4 Exciting Areas of the Construction and Building Industry
As you consider the path you might want to take in a new construction career, it helps to understand all of your main options. That's especially true now. This industry is alive with an incredible variety of opportunities, which continue to become more varied and interesting.
For instance, just think about the trend of green building, which involves using environmentally friendly materials and construction methods. In 2005, only two percent of all new nonresidential projects in the U.S. could be considered green. However, by 2012, that number increased dramatically—all the way up to 41 percent.*
Also, here's something you might not know: Over 60 percent of all construction projects are retrofits of existing structures. So the industry isn't just all about building stuff that's brand new, although a lot of that still happens. The entire sector accounts for about $800 billion of the nation's GDP.*
Of course, the most fascinating aspect of the construction industry might just be the amazing number of occupations you can choose from.
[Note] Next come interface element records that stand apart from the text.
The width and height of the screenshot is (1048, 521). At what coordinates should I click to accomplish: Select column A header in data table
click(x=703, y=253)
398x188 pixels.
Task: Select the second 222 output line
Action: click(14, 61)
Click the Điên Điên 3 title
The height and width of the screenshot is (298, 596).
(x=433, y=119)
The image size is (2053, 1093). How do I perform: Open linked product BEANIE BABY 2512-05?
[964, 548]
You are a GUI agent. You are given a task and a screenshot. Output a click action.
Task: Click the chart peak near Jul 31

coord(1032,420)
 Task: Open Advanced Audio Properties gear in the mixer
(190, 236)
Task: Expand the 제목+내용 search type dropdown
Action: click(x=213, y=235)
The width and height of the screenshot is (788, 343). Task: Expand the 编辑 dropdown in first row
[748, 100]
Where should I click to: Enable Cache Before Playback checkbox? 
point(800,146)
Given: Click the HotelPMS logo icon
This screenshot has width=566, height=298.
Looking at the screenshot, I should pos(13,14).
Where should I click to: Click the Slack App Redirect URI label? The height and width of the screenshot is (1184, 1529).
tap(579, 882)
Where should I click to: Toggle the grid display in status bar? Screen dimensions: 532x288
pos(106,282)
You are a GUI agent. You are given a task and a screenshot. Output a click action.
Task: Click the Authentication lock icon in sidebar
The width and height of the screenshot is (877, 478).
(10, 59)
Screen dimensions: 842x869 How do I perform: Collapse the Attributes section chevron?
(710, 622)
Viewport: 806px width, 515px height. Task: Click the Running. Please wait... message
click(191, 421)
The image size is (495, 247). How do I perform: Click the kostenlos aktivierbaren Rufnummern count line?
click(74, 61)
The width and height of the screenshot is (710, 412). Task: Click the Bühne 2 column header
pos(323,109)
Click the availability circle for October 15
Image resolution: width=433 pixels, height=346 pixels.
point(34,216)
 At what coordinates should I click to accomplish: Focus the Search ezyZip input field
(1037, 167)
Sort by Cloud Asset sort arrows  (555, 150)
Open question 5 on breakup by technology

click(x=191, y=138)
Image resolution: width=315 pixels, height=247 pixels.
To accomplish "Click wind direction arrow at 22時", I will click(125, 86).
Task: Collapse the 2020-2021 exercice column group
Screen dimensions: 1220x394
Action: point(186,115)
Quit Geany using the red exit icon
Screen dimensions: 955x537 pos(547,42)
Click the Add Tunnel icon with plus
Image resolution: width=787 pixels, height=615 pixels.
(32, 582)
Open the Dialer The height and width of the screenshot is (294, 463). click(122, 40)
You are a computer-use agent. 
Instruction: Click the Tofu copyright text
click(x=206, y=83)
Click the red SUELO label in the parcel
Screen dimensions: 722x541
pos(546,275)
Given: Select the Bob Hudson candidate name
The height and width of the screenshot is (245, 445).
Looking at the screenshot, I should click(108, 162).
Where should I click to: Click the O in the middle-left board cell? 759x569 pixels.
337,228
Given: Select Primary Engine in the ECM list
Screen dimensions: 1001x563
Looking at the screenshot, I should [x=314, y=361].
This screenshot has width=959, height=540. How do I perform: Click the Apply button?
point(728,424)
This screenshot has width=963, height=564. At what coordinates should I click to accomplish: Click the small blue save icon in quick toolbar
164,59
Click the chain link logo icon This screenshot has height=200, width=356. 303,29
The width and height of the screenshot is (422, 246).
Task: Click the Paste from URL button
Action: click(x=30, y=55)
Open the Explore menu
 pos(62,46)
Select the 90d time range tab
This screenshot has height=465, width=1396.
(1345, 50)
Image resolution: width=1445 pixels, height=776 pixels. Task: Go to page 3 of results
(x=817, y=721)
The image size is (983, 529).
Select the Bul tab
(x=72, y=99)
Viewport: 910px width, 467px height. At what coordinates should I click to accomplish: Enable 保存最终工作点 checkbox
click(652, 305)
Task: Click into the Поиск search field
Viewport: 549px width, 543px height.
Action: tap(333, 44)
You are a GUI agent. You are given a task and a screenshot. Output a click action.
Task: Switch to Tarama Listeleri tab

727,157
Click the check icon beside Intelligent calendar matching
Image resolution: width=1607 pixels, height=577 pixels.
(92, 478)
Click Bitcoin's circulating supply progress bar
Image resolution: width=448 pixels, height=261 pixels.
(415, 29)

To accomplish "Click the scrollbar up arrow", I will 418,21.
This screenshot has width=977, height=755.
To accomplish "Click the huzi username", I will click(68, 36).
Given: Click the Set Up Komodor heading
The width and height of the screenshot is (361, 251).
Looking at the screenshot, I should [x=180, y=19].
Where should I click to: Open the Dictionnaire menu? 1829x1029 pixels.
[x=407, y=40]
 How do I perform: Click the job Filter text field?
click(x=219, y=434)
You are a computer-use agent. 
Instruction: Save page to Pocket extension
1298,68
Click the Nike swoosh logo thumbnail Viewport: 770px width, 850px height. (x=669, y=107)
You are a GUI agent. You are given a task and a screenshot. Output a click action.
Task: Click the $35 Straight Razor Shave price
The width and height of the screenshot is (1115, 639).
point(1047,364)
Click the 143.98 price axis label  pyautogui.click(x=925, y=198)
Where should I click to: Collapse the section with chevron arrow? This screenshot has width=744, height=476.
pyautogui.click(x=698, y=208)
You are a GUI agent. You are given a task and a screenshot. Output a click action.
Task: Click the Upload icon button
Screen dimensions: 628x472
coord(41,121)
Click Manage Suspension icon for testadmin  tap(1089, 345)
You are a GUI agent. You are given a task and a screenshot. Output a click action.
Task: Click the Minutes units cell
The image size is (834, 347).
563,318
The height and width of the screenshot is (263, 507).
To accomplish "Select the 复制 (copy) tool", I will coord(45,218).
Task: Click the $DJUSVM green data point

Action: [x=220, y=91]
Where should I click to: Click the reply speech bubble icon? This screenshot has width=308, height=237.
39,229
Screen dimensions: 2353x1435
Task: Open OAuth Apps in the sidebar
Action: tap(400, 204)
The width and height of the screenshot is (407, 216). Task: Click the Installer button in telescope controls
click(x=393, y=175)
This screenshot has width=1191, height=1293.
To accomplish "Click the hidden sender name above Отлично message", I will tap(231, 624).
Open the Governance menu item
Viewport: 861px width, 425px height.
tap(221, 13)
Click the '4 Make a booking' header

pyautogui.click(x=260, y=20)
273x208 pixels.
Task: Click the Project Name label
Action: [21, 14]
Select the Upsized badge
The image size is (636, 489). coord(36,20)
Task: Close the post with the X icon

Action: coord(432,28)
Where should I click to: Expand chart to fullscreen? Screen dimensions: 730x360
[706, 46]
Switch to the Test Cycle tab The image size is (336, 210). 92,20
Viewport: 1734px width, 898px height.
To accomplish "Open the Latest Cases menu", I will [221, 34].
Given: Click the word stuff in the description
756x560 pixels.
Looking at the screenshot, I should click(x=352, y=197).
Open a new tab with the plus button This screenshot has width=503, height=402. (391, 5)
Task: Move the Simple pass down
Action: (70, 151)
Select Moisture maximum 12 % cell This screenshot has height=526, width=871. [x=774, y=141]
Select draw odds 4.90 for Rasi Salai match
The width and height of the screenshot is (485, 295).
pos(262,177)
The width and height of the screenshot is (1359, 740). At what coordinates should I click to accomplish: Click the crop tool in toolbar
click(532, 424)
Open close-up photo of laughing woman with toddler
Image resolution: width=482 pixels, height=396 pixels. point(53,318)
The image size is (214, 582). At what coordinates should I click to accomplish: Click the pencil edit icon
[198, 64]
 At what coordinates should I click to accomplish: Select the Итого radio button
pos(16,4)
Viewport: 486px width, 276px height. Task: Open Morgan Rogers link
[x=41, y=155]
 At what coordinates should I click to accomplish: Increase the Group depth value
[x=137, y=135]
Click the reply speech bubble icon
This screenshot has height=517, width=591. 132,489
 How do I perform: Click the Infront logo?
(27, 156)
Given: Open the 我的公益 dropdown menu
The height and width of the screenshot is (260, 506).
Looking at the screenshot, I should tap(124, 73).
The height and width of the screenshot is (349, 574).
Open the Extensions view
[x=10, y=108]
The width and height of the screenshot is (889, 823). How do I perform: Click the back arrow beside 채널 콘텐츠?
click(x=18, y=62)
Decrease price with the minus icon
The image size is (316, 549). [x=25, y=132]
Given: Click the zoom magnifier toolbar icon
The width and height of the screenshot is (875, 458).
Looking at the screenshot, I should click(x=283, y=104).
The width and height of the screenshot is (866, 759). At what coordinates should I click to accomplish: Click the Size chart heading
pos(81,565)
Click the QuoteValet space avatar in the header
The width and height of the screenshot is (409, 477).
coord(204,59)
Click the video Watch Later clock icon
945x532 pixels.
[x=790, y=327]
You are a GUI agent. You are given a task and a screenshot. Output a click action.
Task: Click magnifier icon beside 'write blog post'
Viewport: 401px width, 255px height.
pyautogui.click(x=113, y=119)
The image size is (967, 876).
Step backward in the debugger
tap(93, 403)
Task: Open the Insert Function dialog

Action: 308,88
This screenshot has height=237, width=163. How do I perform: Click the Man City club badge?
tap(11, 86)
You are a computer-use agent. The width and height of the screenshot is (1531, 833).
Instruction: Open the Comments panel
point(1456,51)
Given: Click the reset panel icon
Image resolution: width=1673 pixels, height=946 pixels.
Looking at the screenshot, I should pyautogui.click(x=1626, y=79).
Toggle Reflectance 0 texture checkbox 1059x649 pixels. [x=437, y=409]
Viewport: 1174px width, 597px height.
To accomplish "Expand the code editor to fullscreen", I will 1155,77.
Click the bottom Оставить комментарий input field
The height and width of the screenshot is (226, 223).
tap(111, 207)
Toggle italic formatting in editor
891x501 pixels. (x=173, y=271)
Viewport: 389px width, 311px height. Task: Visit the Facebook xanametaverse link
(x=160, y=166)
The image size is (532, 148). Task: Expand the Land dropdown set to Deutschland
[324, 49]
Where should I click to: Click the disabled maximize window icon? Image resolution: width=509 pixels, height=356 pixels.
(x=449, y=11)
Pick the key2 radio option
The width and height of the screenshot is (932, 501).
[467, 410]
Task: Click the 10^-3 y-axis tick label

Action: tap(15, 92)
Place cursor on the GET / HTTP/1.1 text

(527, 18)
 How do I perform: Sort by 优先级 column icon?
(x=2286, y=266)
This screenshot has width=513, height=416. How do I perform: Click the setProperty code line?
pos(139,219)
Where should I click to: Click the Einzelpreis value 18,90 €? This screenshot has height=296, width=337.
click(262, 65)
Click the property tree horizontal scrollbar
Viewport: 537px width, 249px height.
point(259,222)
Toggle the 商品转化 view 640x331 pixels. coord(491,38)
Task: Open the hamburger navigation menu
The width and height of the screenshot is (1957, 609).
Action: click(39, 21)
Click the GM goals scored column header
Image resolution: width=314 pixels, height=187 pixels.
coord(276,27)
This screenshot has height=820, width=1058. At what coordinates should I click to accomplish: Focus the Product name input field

And they aren't all physical trades. For example, a lot of people enjoy construction careers within areas like administration, inspection, engineering, and occupational health and safety.
That said, a lot of the most popular vocational options in this industry are either skilled trades or within the field of construction management. And many of them are growing faster than average. For example, check out the percentage of employment growth that is projected to take place between 2012 and 2022 for the following roles:**
- Carpenters—24 percent
- Plumbers—21 percent
- HVAC technicians—21 percent
- Electricians—20 percent
- Heavy equipment operators—19 percent
- Construction managers—16 percent
Each of those trades, as well as several others, contribute to the four main areas of the construction and building sector, which include:
1. Residential Construction
This part of the industry primarily involves constructing or remodeling homes, including single-family dwellings and multi-family structures like apartments, condos, and duplexes. And it includes every stage of construction. So professionals and tradespeople with all kinds of skills are required. Some of them design and plan single homes or entire housing developments. Some excavate and prepare the land. And others specialize in building, installing, or finishing certain parts of each structure.
In 2013, more than 596,600 people were employed in America's residential building sector. And they earned, on average, over $46,500 per year.***
2. Commercial and Institutional Construction
The buildings constructed in this area of the industry are often larger and more complex than residential ones. They include structures like skyscrapers, shopping malls, hospitals, schools, and sports and entertainment venues. And they frequently incorporate building materials (such as steel) that you won't find in most smaller structures. In some cases, that means the tradesmen and women who work on them need skills that are a little more specialized.
About 665,450 people worked in the area of commercial and institutional building in 2013. Their average annual pay was $57,440.***
3. Industrial Construction
Major industries like manufacturing, oil refining, chemical processing, and electric power generation need their own specially constructed facilities. And that often requires a lot of people who have skills that are very specific to those industries and the technologies they use. That doesn't just go for the actual construction side of things, but also for areas like design and planning.
In 2013, more than 447,000 people in the U.S. held jobs in the utility construction sector alone. On average, they made nearly $50,300 per year.***
4. Civil Infrastructure Construction
Jobs in this area—one of America's largest construction sectors—mostly serve the greater public interest. And the types of projects are remarkably varied. They include the building or restoration of structures like roads, tunnels, bridges, sewer systems, pipelines, airports, public transit systems, railways, and communications systems. They can also include jobs that involve subdividing and preparing large lots of public land for major projects.
This sector employed nearly 887,500 people throughout the U.S. in 2013. Their annual pay was over $51,200, on average.***
* U.S. Green Building Council, website last visited on January 26, 2015.
** Bureau of Labor Statistics, U.S. Department of Labor, Occupational Outlook Handbook, 2014-15 Edition, website last visited on January 26, 2015.
*** Bureau of Labor Statistics, U.S. Department of Labor, Occupational Employment Statistics, website last visited on January 26, 2015.